La coopération européenne a été
la réponse à la seconde guerre mondiale. Les pionniers
de l'Europe d'alors ont su mettre leur leadership au service de
la paix, de la liberté et de l'essor économique
de notre continent, désormais réuni. Mais cette
coopération manque de visibilité, c'est pourquoi
nos concitoyens ont tiré le signal d'alarme lors du référendum.
Ils ne veulent pas paralyser l'UE, mais simplement savoir clairement
où elle va. Le gouvernement néerlandais a bien saisi
leur message. Dès le Conseil européen [à
Bruxelles les 15 et 16 juin 2006], où les résultats
de la période de réflexion seront examinés,
il présentera la vision néerlandaise de l'Europe
du XXIe siècle.
L'Europe de demain aura des frontières claires.
Les pays candidats, comme la Turquie et l'ex-Yougoslavie, pourront
intégrer l'Union européenne s'ils remplissent tous
les critères. Mais il ne peut être question d'accueillir
prochainement dans l'Union des pays qui n'ont pas de perspective
d'adhésion - à l'exception de la Suisse et de la
Norvège, en raison de leurs relations très intensives
avec l'UE. Du reste, absence de perspective ne signifie pas exclusion
du marché européen, auquel les pays limitrophes
de l'UE pourront accéder.
Pour conserver son visage social et maintenir son engagement
pour l'environnement, l'Europe du XXIe siècle s'appuiera sur la croissance économique. Cette croissance passe par la réforme de la protection sociale, qui reste la responsabilité des Etats membres. L'UE y contribue néanmoins par l'achèvement du marché européen et la promotion de la concurrence loyale. Pour aider l'Union dans son action, nous devons simplifier la libre circulation entre les Etats membres.

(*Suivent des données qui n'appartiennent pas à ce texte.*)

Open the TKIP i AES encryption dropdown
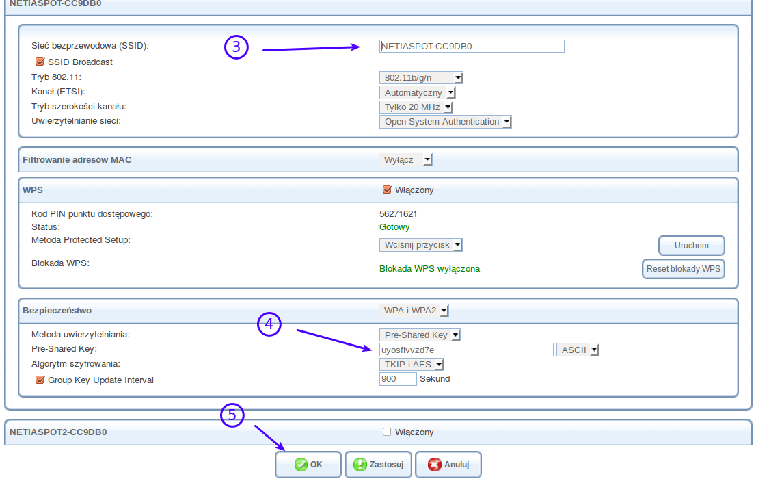 (412, 365)
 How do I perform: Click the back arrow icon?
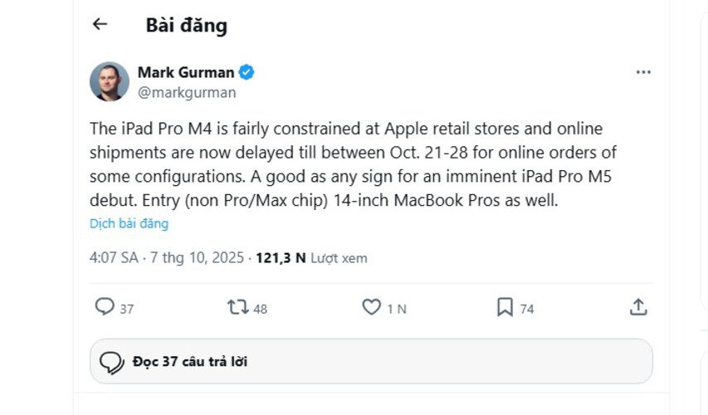pyautogui.click(x=100, y=25)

Sur la scène mondiale, l'Europe de demain conservera
son influence au moyen de sa politique commerciale, de l'aide
au développement et du soutien économique. Au
besoin, elle pourra aussi lancer une opération militaire.
Son action extérieure sera facilitée par le recours
plus fréquent au vote à la majorité lors
de la prise de décision. L'Europe de demain se consacrera
à ses missions essentielles, pour lesquelles elle apporte
une réelle plus-value. Les Parlements nationaux contrôleront
son action.
L'Europe du XXIe siècle ne se tiendra pas en coulisses.
Sans craindre la critique, elle donnera davantage de visibilité
à ses décisions. L'intensification de la coopération
entre Etats membres ne sera pas une fin en soi, même si
l'action commune se révèle souvent le meilleur moyen
de défendre des intérêts nationaux.
Dans l'Europe de demain, les Pays-Bas continueront à
conclure des coalitions en faveur de questions importantes.
Pour éviter que les grands pays ne négligent les
petits, nous continuerons à prendre fait et cause pour
une Commission européenne forte et indépendante.
L'Europe du XXIe siècle définira ses priorités
en fonction des besoins du moment. Elle privilégiera la
mise en place de l'économie de la connaissance, la lutte
contre le terrorisme et la définition de politiques communautaires
en matière d'asile et d'énergie. La réforme
de la politique agricole commune sera poursuivie.
L'Europe de demain sera plus qu'un marché commun.
L'Union n'est pas seulement la recette d'une mondialisation réussie.
Elle véhicule une conception de la vie qui se traduit dans
notre quotidien. Ce n'est pas moins d'Europe qu'il nous faut,
mais plutôt une meilleure Europe. Le plus important
n'est pas de rédiger une nouvelle Constitution - même
s'il faut réaménager régulièrement
les règles de fonctionnement -, mais d'obtenir des résultats
concrets. C'est alors seulement que l'on pourra à nouveau
envisager de modifier les traités en vigueur. Les Pays-Bas
y sont disposés.
Atzo Nicolaï est ministre néerlandais des
affaires européennes. Point de vue publié
dans le quotidien "Le Monde", Paris, 16 juin 2006.